HTML entities could easily be reversed to plain text by a bot which is a bit more cleaver.

Apart from other differences, from the perspective of a page author, the disadvantage of the Shortcode plugin is that you have to mark an email address in the page manually: [safe-email][/safe-email]. The Antispam plugin automatically searches for email addresses in the page.

Try checking the source itself (Ctrl + U on Chrome) and you will see the difference :wink:

Thank you, I didn’t know about the shortcodes! I’m trying to use the safe-mail shortcode in combination with the mailto, but unfortunately, it’s not working how I want. When you click on the link, it opens my email client but doesn’t decrypt the email address to send to. Makes sense but I’ll need to try something else. Appreciate your help.
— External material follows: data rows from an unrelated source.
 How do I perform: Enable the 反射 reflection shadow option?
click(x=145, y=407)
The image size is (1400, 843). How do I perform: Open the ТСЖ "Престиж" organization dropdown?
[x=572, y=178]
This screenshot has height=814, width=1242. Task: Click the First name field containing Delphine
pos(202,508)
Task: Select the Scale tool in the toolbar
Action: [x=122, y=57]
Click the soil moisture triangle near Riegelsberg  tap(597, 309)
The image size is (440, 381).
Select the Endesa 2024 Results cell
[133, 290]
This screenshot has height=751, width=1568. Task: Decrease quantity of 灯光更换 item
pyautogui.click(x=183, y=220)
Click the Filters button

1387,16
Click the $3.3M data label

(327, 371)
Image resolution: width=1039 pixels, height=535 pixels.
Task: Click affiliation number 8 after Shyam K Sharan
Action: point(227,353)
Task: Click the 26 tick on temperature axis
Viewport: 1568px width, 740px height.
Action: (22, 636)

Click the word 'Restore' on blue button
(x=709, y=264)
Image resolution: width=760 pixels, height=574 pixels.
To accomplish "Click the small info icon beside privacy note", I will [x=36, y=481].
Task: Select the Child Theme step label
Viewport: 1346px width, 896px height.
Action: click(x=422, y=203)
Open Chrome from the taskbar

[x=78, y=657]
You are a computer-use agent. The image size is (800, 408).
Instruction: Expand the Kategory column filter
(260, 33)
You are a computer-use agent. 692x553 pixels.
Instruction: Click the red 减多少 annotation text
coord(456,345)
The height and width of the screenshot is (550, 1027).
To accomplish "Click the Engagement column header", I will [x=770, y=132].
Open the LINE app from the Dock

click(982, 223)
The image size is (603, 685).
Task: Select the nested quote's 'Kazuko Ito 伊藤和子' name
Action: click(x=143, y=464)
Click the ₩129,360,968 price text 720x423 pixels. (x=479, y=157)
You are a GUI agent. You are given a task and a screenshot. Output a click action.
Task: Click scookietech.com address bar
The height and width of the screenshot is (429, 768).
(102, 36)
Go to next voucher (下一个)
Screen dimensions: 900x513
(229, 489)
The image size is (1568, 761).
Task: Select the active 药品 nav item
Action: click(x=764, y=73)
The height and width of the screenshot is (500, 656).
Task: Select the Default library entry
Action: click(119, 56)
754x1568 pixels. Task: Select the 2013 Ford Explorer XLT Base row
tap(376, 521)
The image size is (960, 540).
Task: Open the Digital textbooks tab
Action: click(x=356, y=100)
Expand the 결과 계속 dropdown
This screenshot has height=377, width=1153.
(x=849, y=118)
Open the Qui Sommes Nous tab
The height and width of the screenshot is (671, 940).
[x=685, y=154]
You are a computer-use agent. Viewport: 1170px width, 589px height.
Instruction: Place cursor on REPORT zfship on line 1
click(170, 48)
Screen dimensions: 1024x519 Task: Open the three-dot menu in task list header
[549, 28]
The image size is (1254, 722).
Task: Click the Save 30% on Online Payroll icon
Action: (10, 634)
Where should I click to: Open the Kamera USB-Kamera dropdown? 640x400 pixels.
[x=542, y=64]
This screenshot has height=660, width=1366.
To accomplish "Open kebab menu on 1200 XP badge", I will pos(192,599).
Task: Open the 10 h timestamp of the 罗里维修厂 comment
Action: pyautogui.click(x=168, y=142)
Thanks for the explanations, still learning Grav (slowly but surely)…

My end goal is to reduce spam, so I was going to use a mailto link but was hoping to hide the email address it should send to.

I had created a contact form with 2 honeypot fields and a “math check” field, hoping that bots will not answer correctly. I also have the DNS Blacklist plugin enabled, but I’m still getting spam that looks like this:

Name: TrcMokCAzNqanex
Message: CfPBvaIwiyd
What is five times four?: 20

Given the random characters, it seems like automated spam. Unsure how to stop them.

Sorry @jmsstuff , I don’t have any experience with using Grav forms.

@jmsstuff, If fighting spam would be easy, it would have been solved…

You can protect your contact form as much as you like (and you should), but:

  • There are humans trying to make a living by entering forms.
  • Any script can bypass your form and submit a POST request straight to your site.
    E.g a simple Unix bash script:
    curl -X POST \
       -F 'name=TrcMokCAzNqanex' \
       -F '' \
       -F 'message=CfPBvaIwiyd' \

When the first line of defense gets passed, you will need to filter the POST at server side:

  • Check the honeypot
  • Check if IP address is blacklisted (that’s what DNS Blacklist plugin does)
  • Check if name is blacklisted
  • Check if email address is blacklisted
  • Check for spam words in message
  • Check for URLs in message
  • Check …
  • And still you will get spam sooner or later…

Btw. Stop Forum Spam offers a free API that can be embedded in a plugin, to check if IP, username and email address are known to be used by spammers.